WORK ORDER: Restate the listing below word for word, omitting any images.

┌──

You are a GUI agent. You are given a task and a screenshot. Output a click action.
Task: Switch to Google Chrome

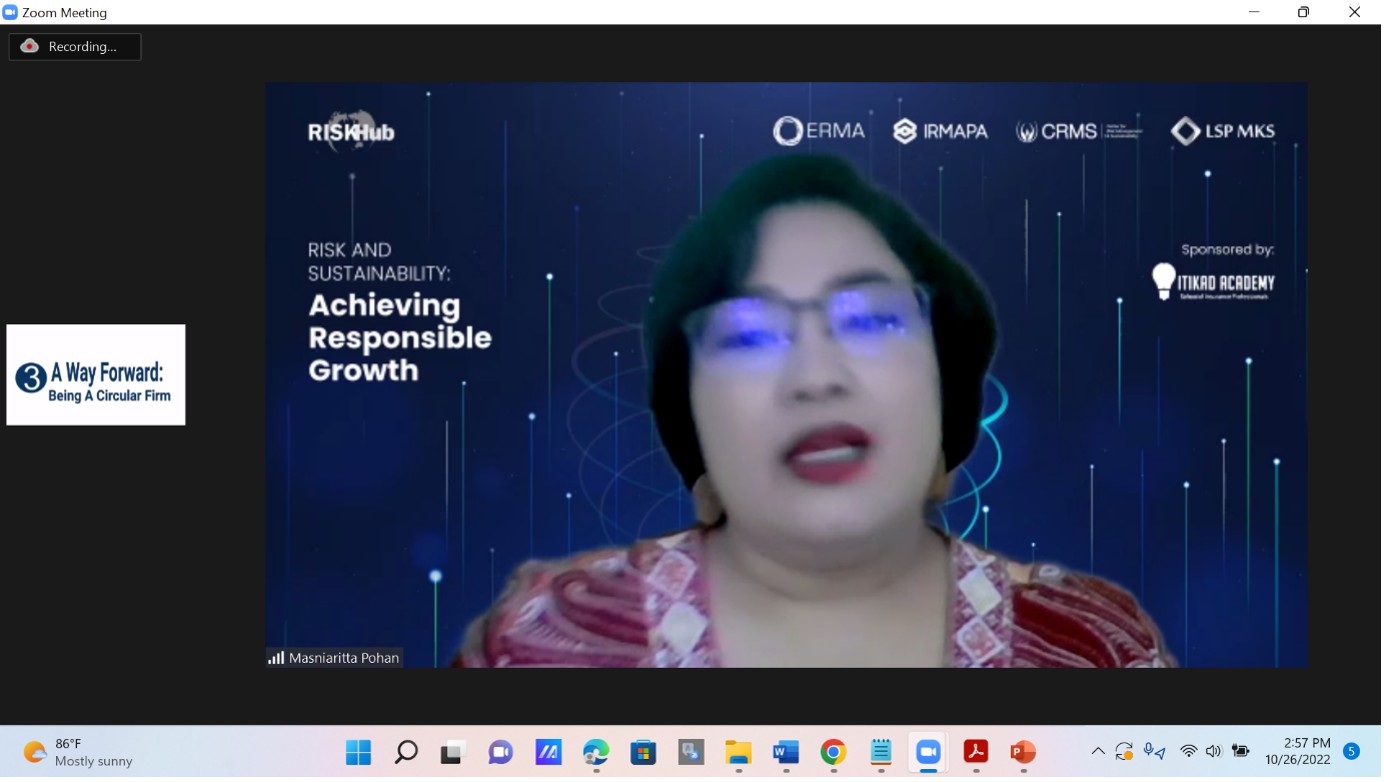click(833, 752)
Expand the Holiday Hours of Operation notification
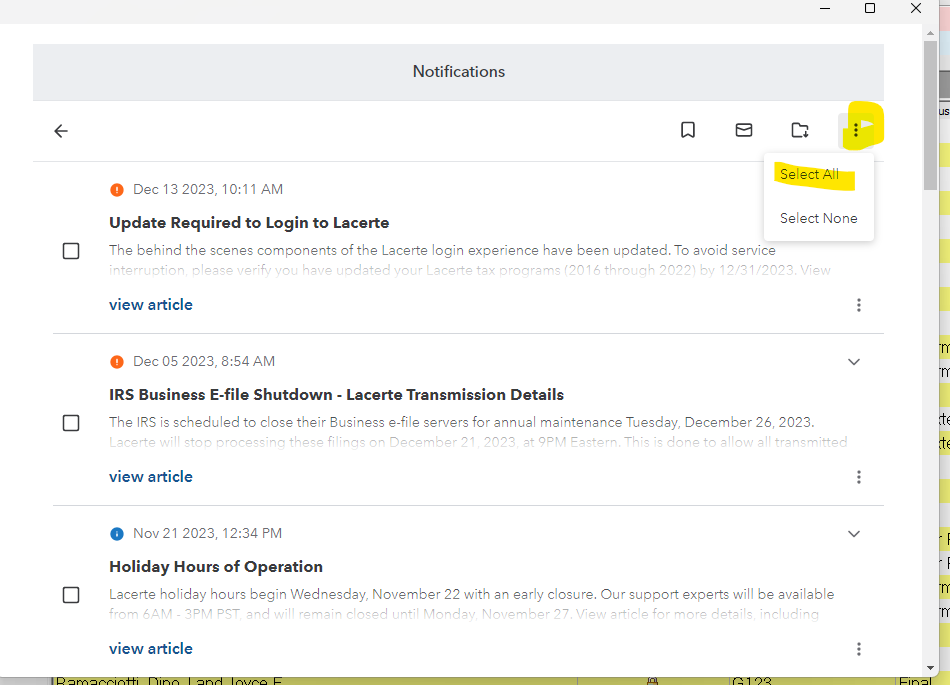The width and height of the screenshot is (950, 685). [854, 534]
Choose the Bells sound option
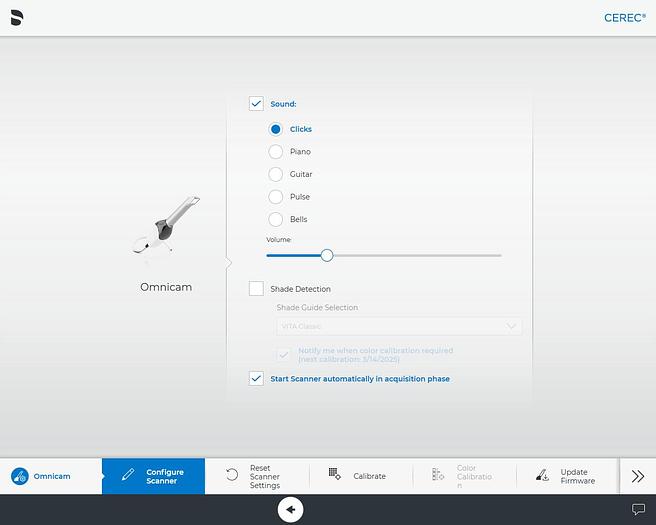This screenshot has width=656, height=525. [276, 219]
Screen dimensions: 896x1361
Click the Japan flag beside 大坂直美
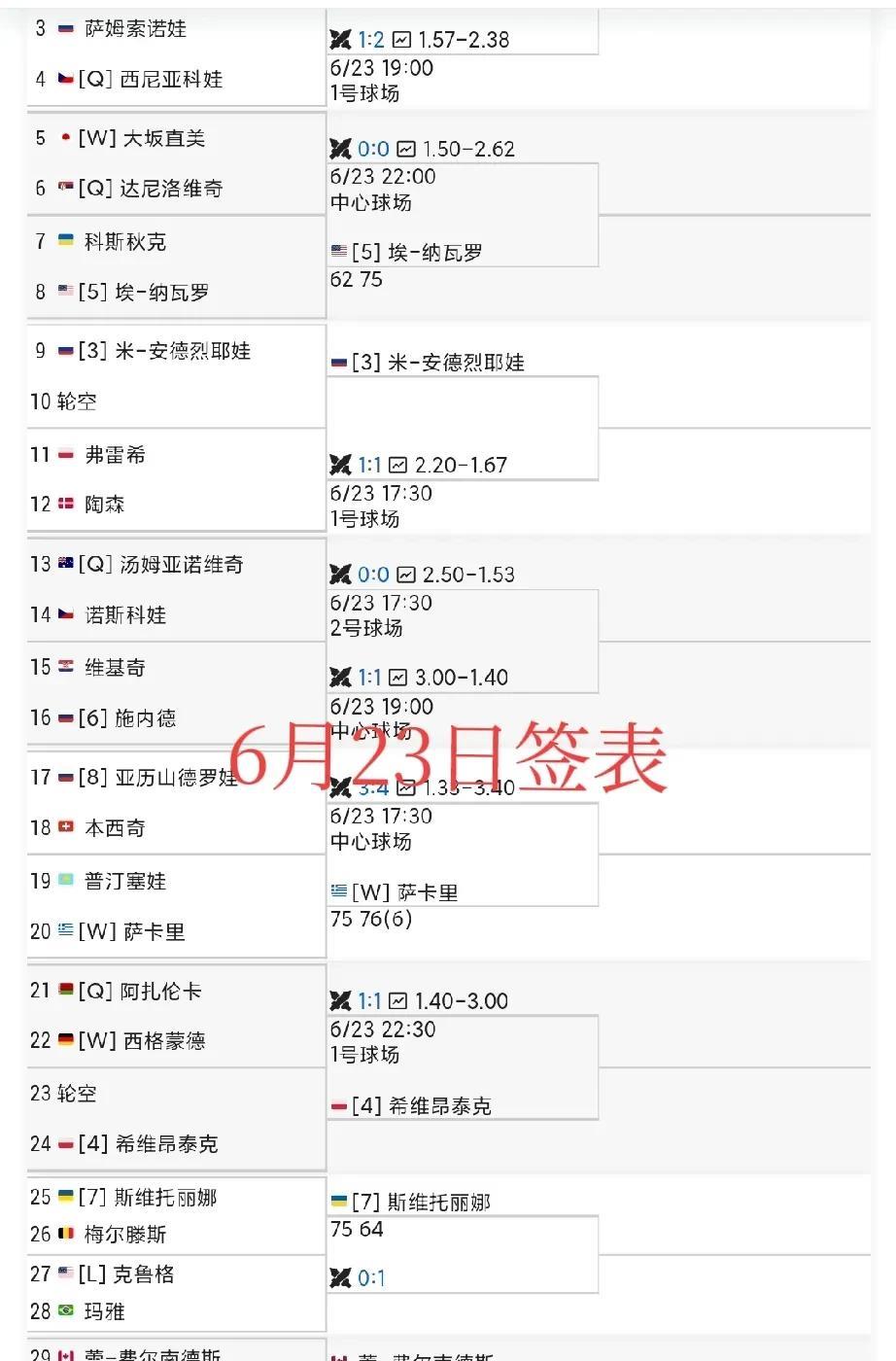pos(66,138)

└──

ANSWER FOR THIS EXERCISE:
You are a GUI agent. You are given a task and a screenshot. Output a click action.
Task: Switch to Google Chrome

click(833, 752)
Expand the Holiday Hours of Operation notification
The width and height of the screenshot is (950, 685). [854, 534]
Choose the Bells sound option
This screenshot has width=656, height=525. [276, 219]
Screen dimensions: 896x1361
Click the Japan flag beside 大坂直美
pos(66,138)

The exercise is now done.